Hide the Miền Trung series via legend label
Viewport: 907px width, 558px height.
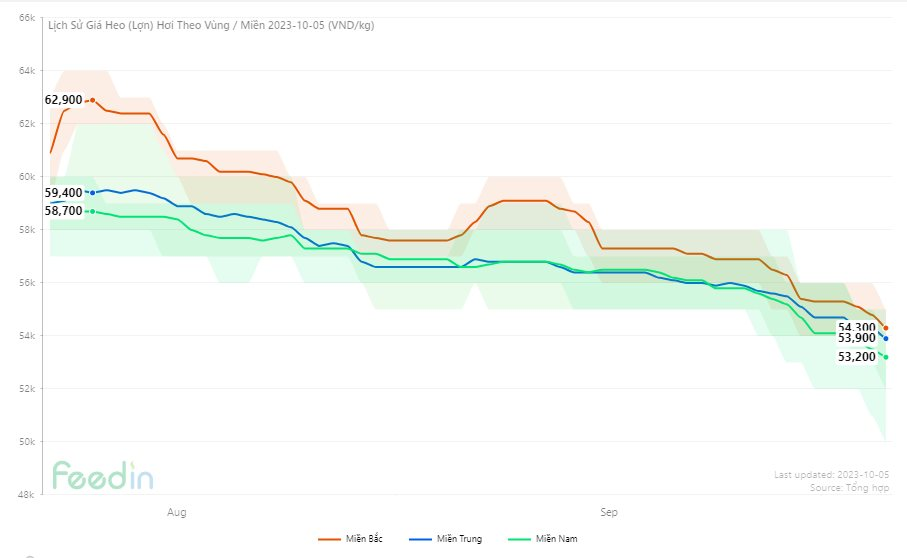pos(459,539)
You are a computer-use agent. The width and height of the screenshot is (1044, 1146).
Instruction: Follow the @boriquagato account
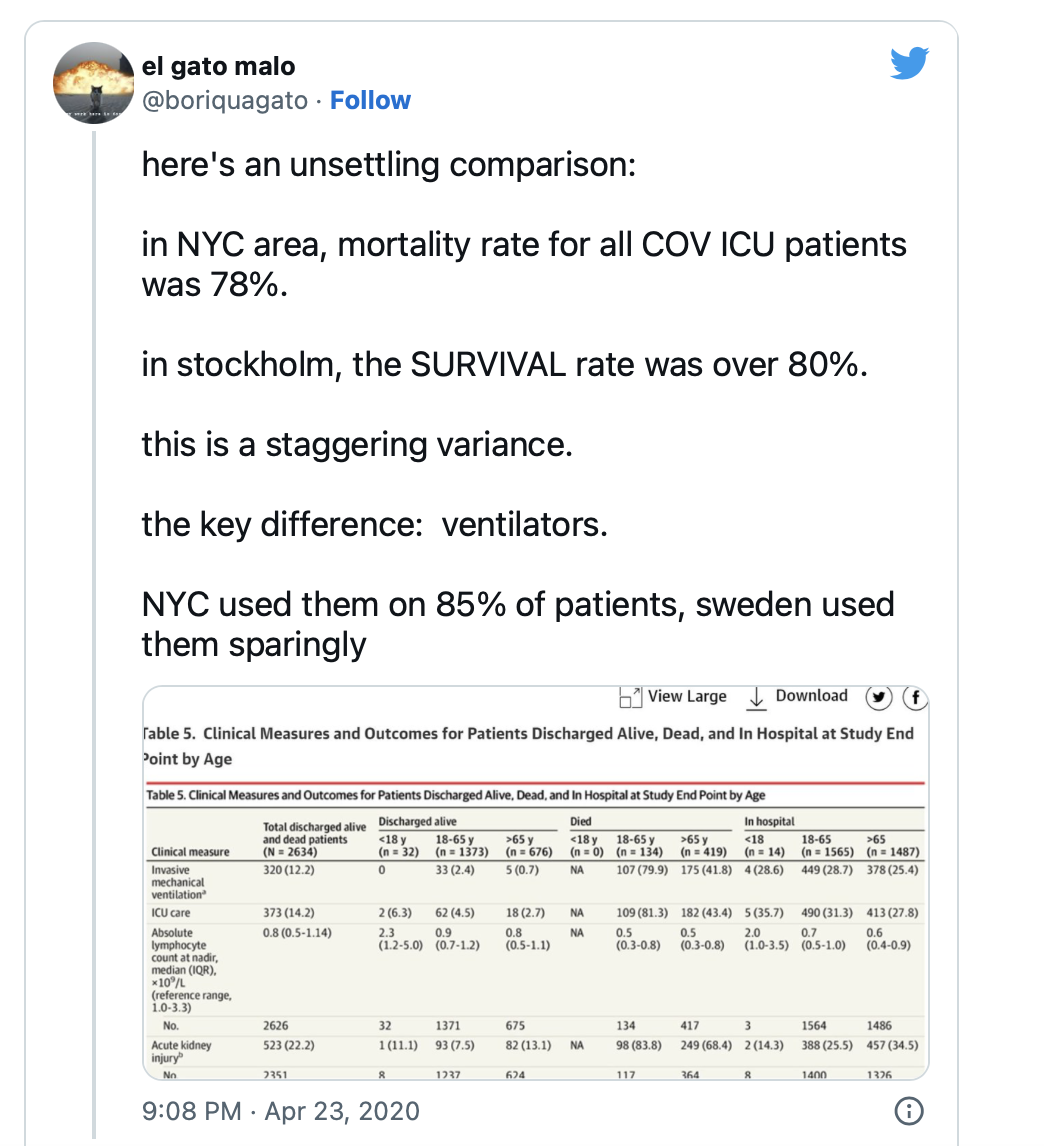(x=370, y=100)
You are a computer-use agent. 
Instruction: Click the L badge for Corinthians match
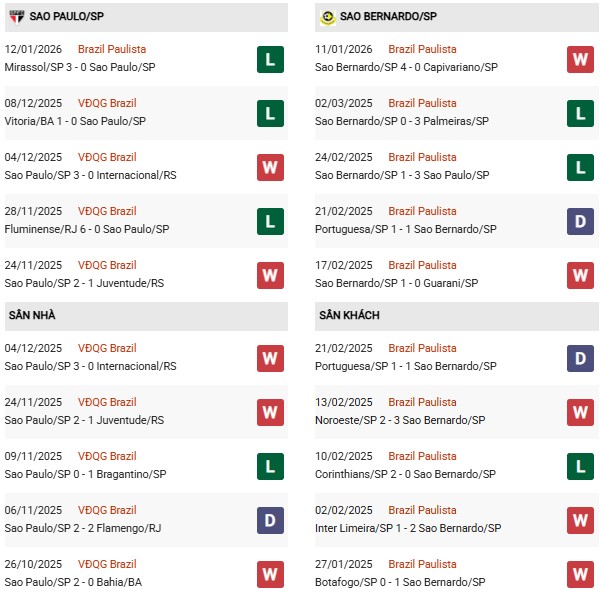pos(580,466)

---

## What to do:
Copy every one of these rows back line for line, with the pictures left out.

## Result:
Hide the Miền Trung series via legend label
Viewport: 907px width, 558px height.
pos(459,539)
You are a computer-use agent. The width and height of the screenshot is (1044, 1146).
Instruction: Follow the @boriquagato account
(x=370, y=100)
You are a computer-use agent. 
Instruction: Click the L badge for Corinthians match
pos(580,466)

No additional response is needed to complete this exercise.